At some doors he might spend five or 10 minutes chatting – “three or four feet back from the door, obviously”, he says.

“Most of the doors you go to it’s old people, and they just want to chat. It doesn’t cost anything to be sociable with people, and you’re aware some of them can’t get out of the house. You’re probably the only person they might see all day.

“There was one woman I met yesterday, she had nobody to get the groceries for her. She would have had nothing only this was sorted out.”

At Creggan Neighbourhood Partnership (CNP) the community workers have seen that sense of relief first hand. They are providing a “targeted intervention” scheme to make sure those most in need have the essentials.

Ireland soccer international and local boy James McClean donated almost £3,000 of goods, and schools which have been forced to close have given them food from their canteens – “piles of peeled spuds and things” – which would otherwise have gone unused.

Once they shared a video from McClean on Facebook, community worker Shauna Deery explains, “social workers contacted us who were aware of vulnerable people, so we compiled packages of essentials and local volunteers delivered them to those most in need”.

“People were aware of what James [McClean] had done,” says Tony O’Doherty, “so you would drive into a street to deliver to maybe one lady or one gentleman, and the rest of the street would come out and say, ‘tell James that’s great’.

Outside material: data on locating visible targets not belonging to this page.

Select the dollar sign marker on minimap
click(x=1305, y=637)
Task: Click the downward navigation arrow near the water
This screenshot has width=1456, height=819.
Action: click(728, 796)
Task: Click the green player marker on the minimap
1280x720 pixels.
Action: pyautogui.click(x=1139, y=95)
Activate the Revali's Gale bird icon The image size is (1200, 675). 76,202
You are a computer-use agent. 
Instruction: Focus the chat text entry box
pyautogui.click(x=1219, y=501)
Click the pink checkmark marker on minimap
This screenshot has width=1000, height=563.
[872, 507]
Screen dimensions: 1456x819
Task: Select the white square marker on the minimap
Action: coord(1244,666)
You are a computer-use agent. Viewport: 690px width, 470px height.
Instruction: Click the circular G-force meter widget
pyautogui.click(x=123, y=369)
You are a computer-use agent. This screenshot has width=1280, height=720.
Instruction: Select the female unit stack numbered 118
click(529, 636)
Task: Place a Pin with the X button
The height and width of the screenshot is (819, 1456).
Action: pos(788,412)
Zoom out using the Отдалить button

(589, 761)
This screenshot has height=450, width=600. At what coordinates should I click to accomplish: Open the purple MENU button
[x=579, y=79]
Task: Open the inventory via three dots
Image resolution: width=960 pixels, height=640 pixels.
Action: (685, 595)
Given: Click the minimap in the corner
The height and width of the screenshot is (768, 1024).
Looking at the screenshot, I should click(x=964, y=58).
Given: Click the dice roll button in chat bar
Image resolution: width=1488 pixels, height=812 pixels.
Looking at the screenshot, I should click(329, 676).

“Then they would come out and say, ‘by the way, do you know about wee Mrs so-and-so at number ten’, and we would go back and get another package.”

Resources

Both Creggan Enterprises and CNP have also put their own resources into the effort; their estimate is that they can keep going for around 12 weeks, but additional support must be put in place as quickly as possible.

“If this ramps up the way it looks like it will, it won’t last long,” says Kevin Hippsley of Creggan Enterprises. “We need funding. There should be an immediate crisis fund which should be flexible and react to the needs of the community as and when they need it, because those needs will change as this develops.

“The government must also provide clarity, because a lack of information creates fear, and we’re seeing that all the time. There must be clarity and direction.”

“This particular community has a history of self-help,” says McFeely, “and we are saying ‘we will do what it takes’.”